Ни в одном из обнаруженных архивных документов, касающихся обстоятельств применения на площади оружия против митингующих, не упоминается о конкретных лицах, принимавших такое решение и его исполнявших.
Умышлено искажая истинную картину происшедшего, во всех донесениях, докладных записках и шифртелеграммах должностные лица сообщали только о "бесчинствах толпы" на площади, сопровождавшихся нападениями на солдат, которые в ответ "вынуждены были применить оружие". Однако следствием бесспорно установлено, что после освобождения здания горкома КПСС от митингующих, последние никаких противоправных действий, в том числе в отношении военнослужащих, не совершали, не желая лишь покинуть площадь, что и послужило причиной применения против них оружия.
Дальнейшие события после расстрела на площади также свидетельствуют о четкой организации дела, а значит, о заранее подготовленном плане.
Я жить хотел, жизнь правдой мерил,
В шеренге шел, пока был цел.
Мой брат, солдат, - я был уверен.
Не наведет мне в грудь прицел.
Но грянул залп и я сраженный,
Упал, и в лужах крови сник,
А рядом - братья, дети, жены,
Предсмертный крик и танков рык.
Спасенья нет, лишь смерть да ужас,
А я о жизни так мечтал…
Нас, как дрова, закинув в кузов,
Свезли куда-то под отвал.
А. Озеров
РАСПЯТЫЕ
Сразу после вывоза убитых и раненых на площади появились пожарные машины и брандспойтами стали смывать кровь. Красная река текла по изгибам площади мимо сквера и затем, по водостоку вниз, к базару, мясокомбинату. Причитая, рыдала женщина, опустившись на колени у этого бурого ручья. Окуная в воду руки, она ополаскивала лицо, добавляя в страшный поток свои горькие слезы.
Вспоминает М. Лось:
Площадь залита свежей кровью, на фоне которой особенно контрастировали многочисленные белые детские панамки, втоптанные в грязно-кровавое месиво.
Вспоминает Н. Важинский:
И какая-то женщина, расхристанная, разгоряченная, одному из них (солдату), чуть не хватая его за грудки, что-то бурно доказывала или в чем-то обвиняла. А солдат". Солдат смотрел на нее, молчал, и по щекам его катились обильные слезы".
Мнение Ф. Подопригора:
В те дни 1962 года я исполнял обязанности начальника отдела пропаганды и агитации - заместителя начальника Политуправления Краснознаменного Северо-Кавказского военного округа и, конечно же, был в курсе событий в Новочеркасске с момента их зарождения и до конца.

Исходные данные
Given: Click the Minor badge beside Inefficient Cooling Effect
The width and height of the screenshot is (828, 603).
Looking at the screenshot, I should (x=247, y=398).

Что сделать
1. Перепишите слово в слово часть фрагмента о событиях в Новочеркасске, которая начинается со слов «Не наведет мне» и заканчивается словами «в грязно-кровавое месиво.».
2. Перечислите всех людей, которые во фрагменте о событиях в Новочеркасске названы инициалом и фамилией.

Ответы по заданиям
1.
Не наведет мне в грудь прицел.
Но грянул залп и я сраженный,
Упал, и в лужах крови сник,
А рядом - братья, дети, жены,
Предсмертный крик и танков рык.
Спасенья нет, лишь смерть да ужас,
А я о жизни так мечтал…
Нас, как дрова, закинув в кузов,
Свезли куда-то под отвал.
А. Озеров
РАСПЯТЫЕ
Сразу после вывоза убитых и раненых на площади появились пожарные машины и брандспойтами стали смывать кровь. Красная река текла по изгибам площади мимо сквера и затем, по водостоку вниз, к базару, мясокомбинату. Причитая, рыдала женщина, опустившись на колени у этого бурого ручья. Окуная в воду руки, она ополаскивала лицо, добавляя в страшный поток свои горькие слезы.
Вспоминает М. Лось:
Площадь залита свежей кровью, на фоне которой особенно контрастировали многочисленные белые детские панамки, втоптанные в грязно-кровавое месиво.

2.
А. Озеров
М. Лось
Н. Важинский
Ф. Подопригора